Good to know that it can also happen by itself! Debugging data-race issues are really really hard, because a lot of behavior is just undefined, which can mean basically anything. But if it happens without any other instance running in parallel, then I might just have a chance to observe it myself.
If you ever manage to reproduce it reliably, that is of course the absolute best, but from the sound of it that doesn't happen.
Do you know if anything else was running at the same time, e.g. Pacman? I opted to not use libalm, the Pacman libraries, because it was always annoying to have to recompile a tool like cower every time I updated pacman. But that means that I had to come up with the database reading myself, which isn't as battle-tested as that from Pacman.
Sadly it took me 40hrs to notice the packages were gone ๐
Thankfully one of the mirrors isn't syncing the packages deletes and I've been using it as a backup.
I had one entry showing as mixxx_beta-git: updated( -> r6814-1)
in repoctl status
.
This package wasn't even appearing in my dump with tar -tv --zstd -f chaotic-aur.db.tar.zst | awk '/^d/{print $6}'
. And it was built near the time things went crazy.
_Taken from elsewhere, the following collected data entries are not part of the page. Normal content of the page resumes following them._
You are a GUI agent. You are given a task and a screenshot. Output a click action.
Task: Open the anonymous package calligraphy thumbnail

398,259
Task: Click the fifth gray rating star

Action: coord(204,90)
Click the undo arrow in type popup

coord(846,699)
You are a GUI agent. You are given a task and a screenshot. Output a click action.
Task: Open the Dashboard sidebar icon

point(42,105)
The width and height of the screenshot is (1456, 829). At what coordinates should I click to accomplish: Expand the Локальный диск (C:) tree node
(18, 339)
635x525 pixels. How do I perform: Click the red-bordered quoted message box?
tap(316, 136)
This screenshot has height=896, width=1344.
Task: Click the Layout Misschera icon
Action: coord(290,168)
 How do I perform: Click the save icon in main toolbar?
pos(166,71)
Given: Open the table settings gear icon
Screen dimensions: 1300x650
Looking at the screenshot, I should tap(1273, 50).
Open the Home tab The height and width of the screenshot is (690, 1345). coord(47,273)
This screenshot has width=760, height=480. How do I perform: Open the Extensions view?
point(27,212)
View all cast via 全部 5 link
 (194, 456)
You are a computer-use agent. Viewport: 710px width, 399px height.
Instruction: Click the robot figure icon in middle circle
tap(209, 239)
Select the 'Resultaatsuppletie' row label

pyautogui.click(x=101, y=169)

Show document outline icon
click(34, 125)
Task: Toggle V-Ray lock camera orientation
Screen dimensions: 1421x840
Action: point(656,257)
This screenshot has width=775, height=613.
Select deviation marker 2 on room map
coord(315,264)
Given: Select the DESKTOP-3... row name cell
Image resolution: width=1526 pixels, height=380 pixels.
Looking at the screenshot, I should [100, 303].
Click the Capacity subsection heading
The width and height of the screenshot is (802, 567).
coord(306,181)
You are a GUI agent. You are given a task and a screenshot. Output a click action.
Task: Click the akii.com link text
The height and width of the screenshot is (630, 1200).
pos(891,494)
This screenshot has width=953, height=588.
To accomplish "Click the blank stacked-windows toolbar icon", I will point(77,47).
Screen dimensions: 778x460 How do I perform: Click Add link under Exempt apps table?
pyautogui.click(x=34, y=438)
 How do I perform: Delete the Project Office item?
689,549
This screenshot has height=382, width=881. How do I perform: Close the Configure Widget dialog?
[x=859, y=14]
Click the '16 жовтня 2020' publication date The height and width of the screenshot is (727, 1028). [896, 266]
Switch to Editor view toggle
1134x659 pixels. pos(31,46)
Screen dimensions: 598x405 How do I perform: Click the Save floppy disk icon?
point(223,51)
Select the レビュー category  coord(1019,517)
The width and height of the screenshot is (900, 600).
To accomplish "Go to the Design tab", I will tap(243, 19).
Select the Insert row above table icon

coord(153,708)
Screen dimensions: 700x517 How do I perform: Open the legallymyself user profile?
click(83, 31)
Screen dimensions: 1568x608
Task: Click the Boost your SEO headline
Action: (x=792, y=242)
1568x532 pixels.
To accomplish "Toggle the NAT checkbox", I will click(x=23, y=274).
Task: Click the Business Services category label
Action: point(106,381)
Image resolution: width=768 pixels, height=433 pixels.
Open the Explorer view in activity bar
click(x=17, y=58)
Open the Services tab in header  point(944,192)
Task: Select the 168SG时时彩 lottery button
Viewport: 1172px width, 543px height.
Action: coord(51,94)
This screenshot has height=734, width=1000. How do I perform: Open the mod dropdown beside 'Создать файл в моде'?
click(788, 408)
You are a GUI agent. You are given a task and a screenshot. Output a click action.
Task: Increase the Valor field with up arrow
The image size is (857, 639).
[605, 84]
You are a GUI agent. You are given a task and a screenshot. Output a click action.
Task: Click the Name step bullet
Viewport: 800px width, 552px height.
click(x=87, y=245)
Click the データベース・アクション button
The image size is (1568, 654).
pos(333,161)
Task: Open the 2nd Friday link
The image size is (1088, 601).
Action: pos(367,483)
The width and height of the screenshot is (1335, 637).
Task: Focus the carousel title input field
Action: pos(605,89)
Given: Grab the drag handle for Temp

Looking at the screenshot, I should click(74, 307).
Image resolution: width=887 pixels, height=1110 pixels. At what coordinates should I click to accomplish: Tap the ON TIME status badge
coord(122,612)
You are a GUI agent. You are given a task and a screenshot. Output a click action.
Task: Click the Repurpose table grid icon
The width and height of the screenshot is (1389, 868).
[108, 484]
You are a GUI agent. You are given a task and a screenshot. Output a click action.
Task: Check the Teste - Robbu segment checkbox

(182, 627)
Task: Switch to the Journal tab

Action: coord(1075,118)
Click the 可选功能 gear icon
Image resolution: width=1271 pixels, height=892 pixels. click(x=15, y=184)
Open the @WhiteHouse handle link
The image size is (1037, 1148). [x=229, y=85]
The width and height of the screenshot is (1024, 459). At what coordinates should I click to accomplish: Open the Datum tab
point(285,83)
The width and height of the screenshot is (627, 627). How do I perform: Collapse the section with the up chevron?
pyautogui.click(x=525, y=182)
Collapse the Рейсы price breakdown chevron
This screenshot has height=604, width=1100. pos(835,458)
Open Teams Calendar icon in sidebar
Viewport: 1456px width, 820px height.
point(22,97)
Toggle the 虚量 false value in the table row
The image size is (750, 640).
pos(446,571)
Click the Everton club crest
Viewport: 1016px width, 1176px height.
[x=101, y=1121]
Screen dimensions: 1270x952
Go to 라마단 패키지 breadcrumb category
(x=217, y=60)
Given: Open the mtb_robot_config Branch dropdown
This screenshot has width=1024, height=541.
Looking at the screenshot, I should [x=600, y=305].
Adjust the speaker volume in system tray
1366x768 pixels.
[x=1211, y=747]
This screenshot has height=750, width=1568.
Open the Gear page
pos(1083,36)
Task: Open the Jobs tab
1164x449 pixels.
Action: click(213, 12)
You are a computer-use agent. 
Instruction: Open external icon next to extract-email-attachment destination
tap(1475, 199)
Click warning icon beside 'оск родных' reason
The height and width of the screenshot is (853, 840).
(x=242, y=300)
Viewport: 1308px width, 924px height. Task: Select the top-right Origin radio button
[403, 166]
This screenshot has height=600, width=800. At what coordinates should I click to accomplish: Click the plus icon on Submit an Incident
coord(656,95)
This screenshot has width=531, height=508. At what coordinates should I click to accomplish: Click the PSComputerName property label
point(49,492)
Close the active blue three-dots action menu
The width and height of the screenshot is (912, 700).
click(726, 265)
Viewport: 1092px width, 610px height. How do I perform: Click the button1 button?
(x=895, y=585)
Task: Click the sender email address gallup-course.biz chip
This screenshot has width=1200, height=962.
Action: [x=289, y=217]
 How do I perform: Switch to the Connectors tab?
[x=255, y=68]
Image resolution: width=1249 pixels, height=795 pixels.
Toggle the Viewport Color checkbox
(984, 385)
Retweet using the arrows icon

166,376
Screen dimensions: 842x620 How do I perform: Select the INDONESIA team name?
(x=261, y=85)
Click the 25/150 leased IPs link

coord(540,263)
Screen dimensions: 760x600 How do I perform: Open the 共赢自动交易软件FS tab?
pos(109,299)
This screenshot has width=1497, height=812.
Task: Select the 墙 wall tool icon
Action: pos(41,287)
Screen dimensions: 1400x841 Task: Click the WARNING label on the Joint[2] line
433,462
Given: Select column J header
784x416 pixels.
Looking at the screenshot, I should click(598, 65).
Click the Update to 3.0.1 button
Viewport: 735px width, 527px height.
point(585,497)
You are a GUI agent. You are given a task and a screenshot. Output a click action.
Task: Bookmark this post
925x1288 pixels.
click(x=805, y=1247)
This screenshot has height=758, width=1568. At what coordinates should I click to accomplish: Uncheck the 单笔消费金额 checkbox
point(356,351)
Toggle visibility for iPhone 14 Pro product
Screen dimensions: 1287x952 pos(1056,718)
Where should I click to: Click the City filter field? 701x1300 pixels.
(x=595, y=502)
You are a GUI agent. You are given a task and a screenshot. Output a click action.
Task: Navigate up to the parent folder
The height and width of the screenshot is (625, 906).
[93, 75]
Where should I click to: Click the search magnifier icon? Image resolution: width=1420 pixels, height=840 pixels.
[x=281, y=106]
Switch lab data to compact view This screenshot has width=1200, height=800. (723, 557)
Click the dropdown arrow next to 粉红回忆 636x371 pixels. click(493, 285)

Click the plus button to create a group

I've added it with repo-add
and now it's in the database and doesn't show in repoctl status
anymore...
Do you know if anything else was running at the same time, e.g. Pacman?
It shouldn't be running, for except inside some containers...
Over the years I've also noticed (and had reports) of local repository database suddenly becoming empty. Never found out the cause either. In my case, aur-build
does not seem to have data races either (all built packages are written to a random, private directory before being mv
'd to the local repository, and repo-add
has its own locking mechanism which I presume (?) to be functional).